A company’s shares can qualify for 100 per cent business relief, provided it is not mainly carrying out investment business

Last week I looked at the detrimental effect holding excess cash in a business can have on business relief for inheritance tax purposes.

Such cash held without an identifiable business purpose attached to it is likely to represent an excepted asset, which will result in a proportionate denial of business relief.

Simply put, if 20 per cent of the company’s assets was represented by cash with no identifiable business purpose, then only 80 per cent of the share value would qualify for business relief.

So how about the “small faces” test I referred to last week? The all or nothing test for business relief?

Not by halves

First, let me remind you that, in relation to corporate structures, 100 per cent business relief potentially applies to all unquoted shareholdings in qualifying trading companies.

Business relief is available to both working and passive shareholders. It is a misconception that you need to be a director or work full-time in the company. And there is no minimum shareholding requirement, which means holdings of all sizes can qualify. Lastly, it is possible for non-voting and preference shares to attract relief, so it is not just ordinary voting shares that qualify.

Business relief works to reduce the value of the asset (shares) transferred to nil. However, it can also be restricted, which I would like to look at now, with a special focus on cash.

Before addressing the potential impact cash can have on business relief, though, it is worth restating the relevant shareholding must be held for at least two years prior to the transfer/death to qualify.

This two-year holding rule would seem to be there to prevent relief being obtained on pre-deathbed acquisitions of shares. However, where the shares are acquired on the death of a spouse/civil partner (but not on a lifetime transfer) the deceased’s period of ownership also counts towards the two-year minimum ownership period (section 108(b) Inheritance Tax Act 1984).

Another non-cash-related issue to consider is that there will be no business relief if a binding contract for the sale of the shares has been entered into at the time of the transfer or death, unless this is part of a company reconstruction or amalgamation. This can be especially relevant in relation to share succession arrangements. It is quite easy for the “buy/sell” agreement to be in binding format (that is, “will sell/will buy”).

=====

### Exercise instructions
Can you extract everything in the business relief article from "Simply put, if" down to "shares that qualify.", word for word? The data that comes after this text plays no role here.

### Data provided
=====

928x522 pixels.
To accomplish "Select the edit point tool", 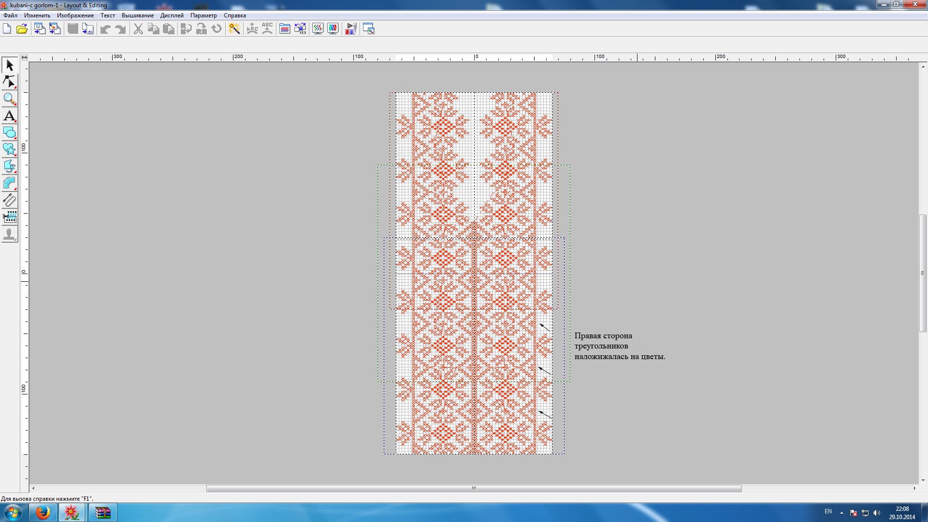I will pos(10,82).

=====

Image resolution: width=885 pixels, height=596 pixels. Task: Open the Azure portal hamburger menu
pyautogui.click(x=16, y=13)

=====

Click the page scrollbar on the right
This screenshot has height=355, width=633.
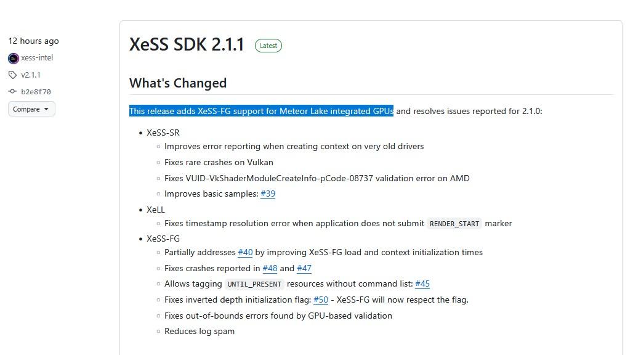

=====

### Written reply
Simply put, if 20 per cent of the company’s assets was represented by cash with no identifiable business purpose, then only 80 per cent of the share value would qualify for business relief.

So how about the “small faces” test I referred to last week? The all or nothing test for business relief?

Not by halves

First, let me remind you that, in relation to corporate structures, 100 per cent business relief potentially applies to all unquoted shareholdings in qualifying trading companies.

Business relief is available to both working and passive shareholders. It is a misconception that you need to be a director or work full-time in the company. And there is no minimum shareholding requirement, which means holdings of all sizes can qualify. Lastly, it is possible for non-voting and preference shares to attract relief, so it is not just ordinary voting shares that qualify.